Despite its merits, for a book allegedly about “Russian” cartography, what most strikes the Russian academic specialist is the author’s somewhat oversimplified perspective on that country. This is very much the view of Russia from the outside, from the “borderlands” in fact, a view which unfortunately manages to reinforce some hoary old stereotypes. Thus Peter the Great emerges as a kind of totalitarian avant le mot, with a secretive approach to maps and a determination to exercise absolute power at all costs. The reader is offered little understanding of the stark realities which faced a reforming tsar. Peter was determined to modernize his realm, but faced an unsympathetic and largely uneducated populace, which included the aristocratic elite on which other European rulers could rely. No wonder he relied on foreigners as well as on only a handful of homegrown sympathizers to carry out his reforms, kept maps largely for state purposes since few Russians even knew what maps were, and felt personally obliged to check up on what his underlings were doing. The fact is, Peter was a realist rather than a power-crazed autocrat like Stalin, realizing that he had little choice in Russian conditions but to centralize if he wanted to get things done. Conditions in Poland, say, were very different since Poland was a Catholic land which had long been open to the outside world. Poland had little need for a Peter the Great. Unfortunately, the uninformed reader of this book is unlikely to understand this background.

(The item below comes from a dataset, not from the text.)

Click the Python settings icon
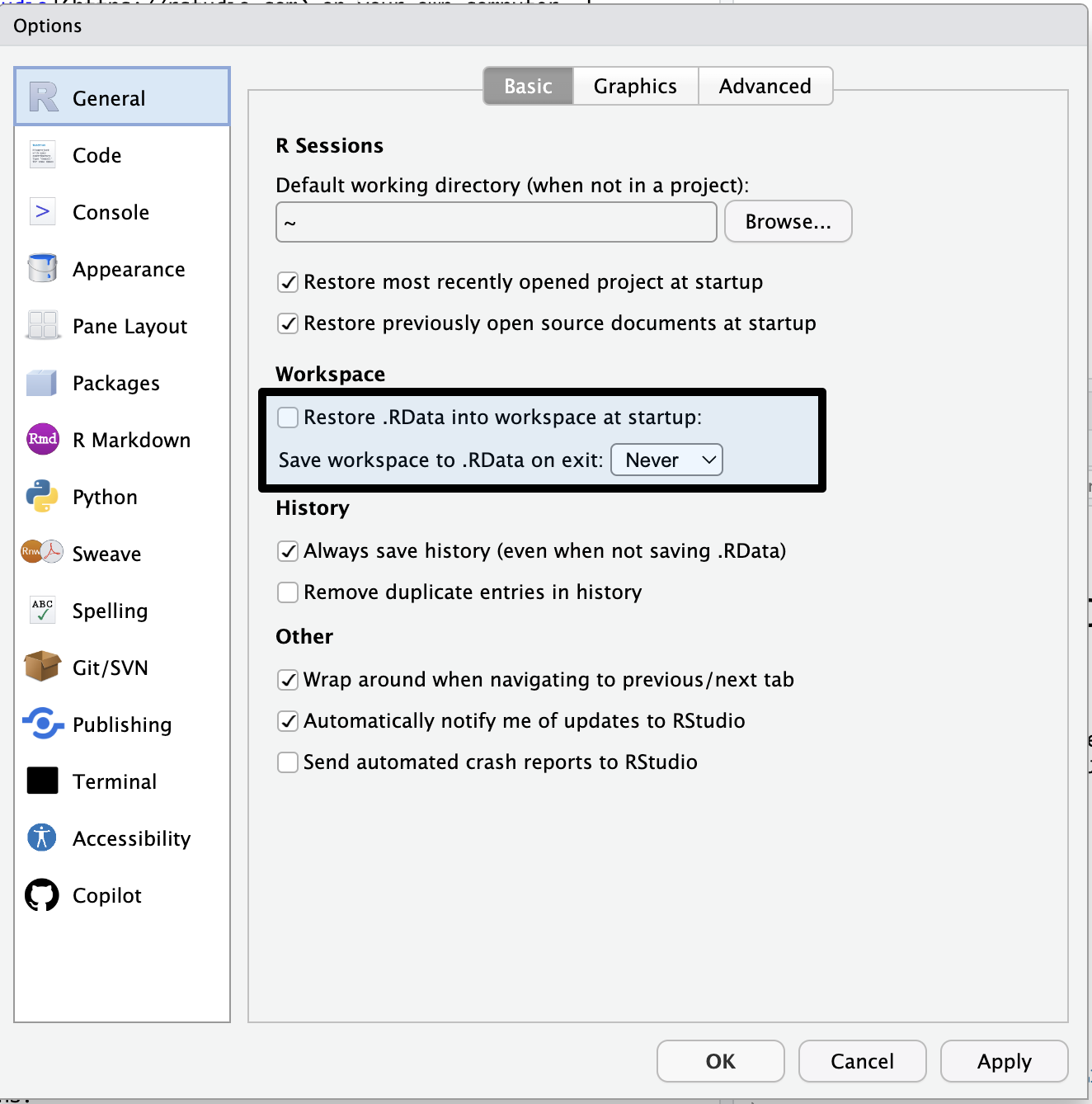The height and width of the screenshot is (1104, 1092). coord(41,497)
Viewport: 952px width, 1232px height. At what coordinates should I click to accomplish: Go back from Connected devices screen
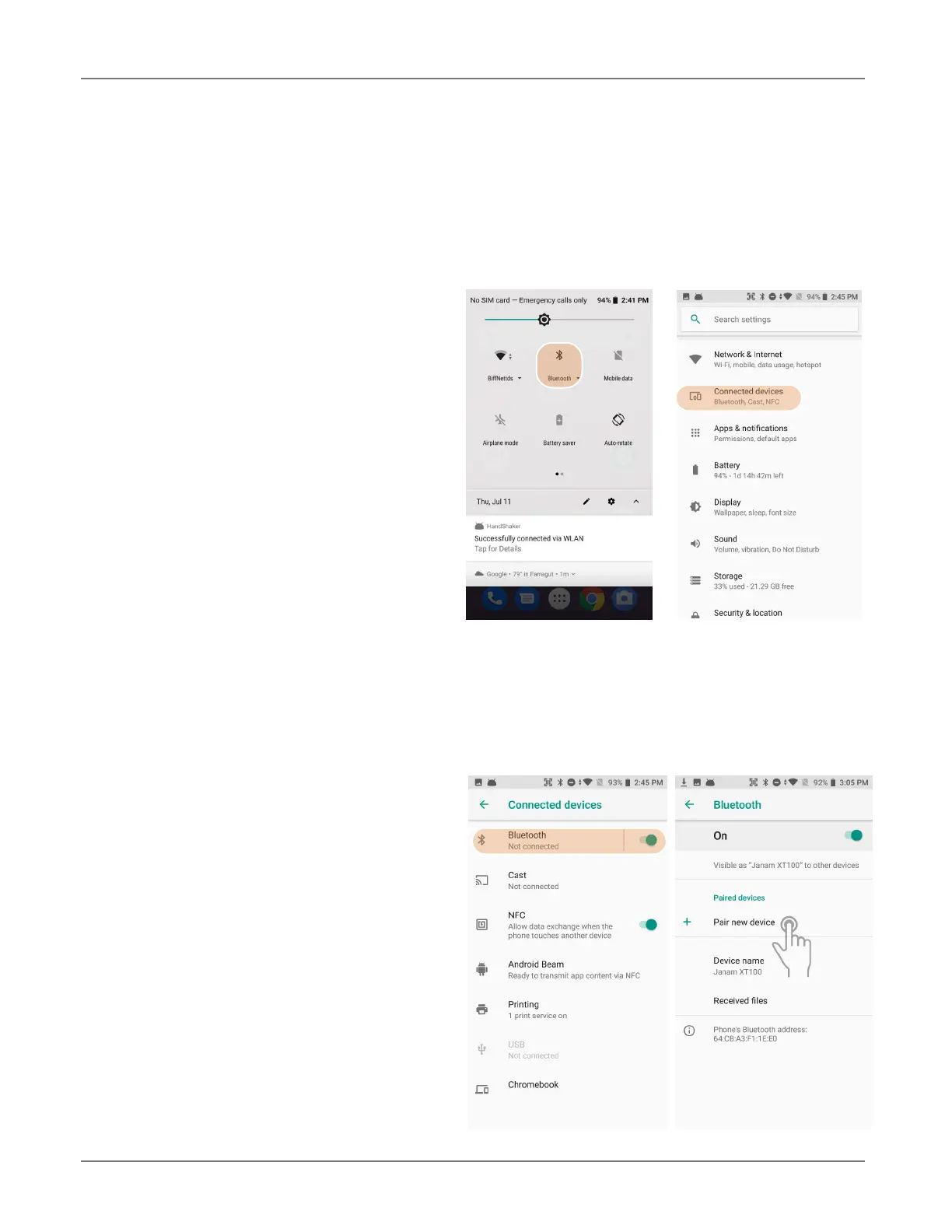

In a rather similar way, the Russian Geographical Society, founded in 1845 on the model of London’s Royal Geographical Society and playing a significant role in the scientific study and mapping of Russia’s imperial territories, emerges as little more than a department of the Russian bureaucratic state and its denizens as little more than imperial civil servants, solely concerned with “intelligence gathering” for the imperial authorities. The author informs us several times that the Society was “supervised” by the Ministry of Internal Affairs, without ever spelling out what “supervised” might mean. This really will not do. It runs quite contrary to the recent historiography on Russia (even, it should be said, to that on the Stalinist period). Of course, almost all the national geographical societies emerging at this period were routinely involved in imperial projects of many kinds and were robust supporters of territorial acquisition, and the Russian Geographical Society was no exception. But that does not mean it was merely a department of state. It did indeed gather “intelligence” of use to the imperial authorities, like other national geographical societies. But it was also an important center for Russian science, one of the most important in Russia for many years. By the nineteenth century Russia had become a complex society in which European science had begun to flourish. The significance of the Geographical Society should be seen in that context.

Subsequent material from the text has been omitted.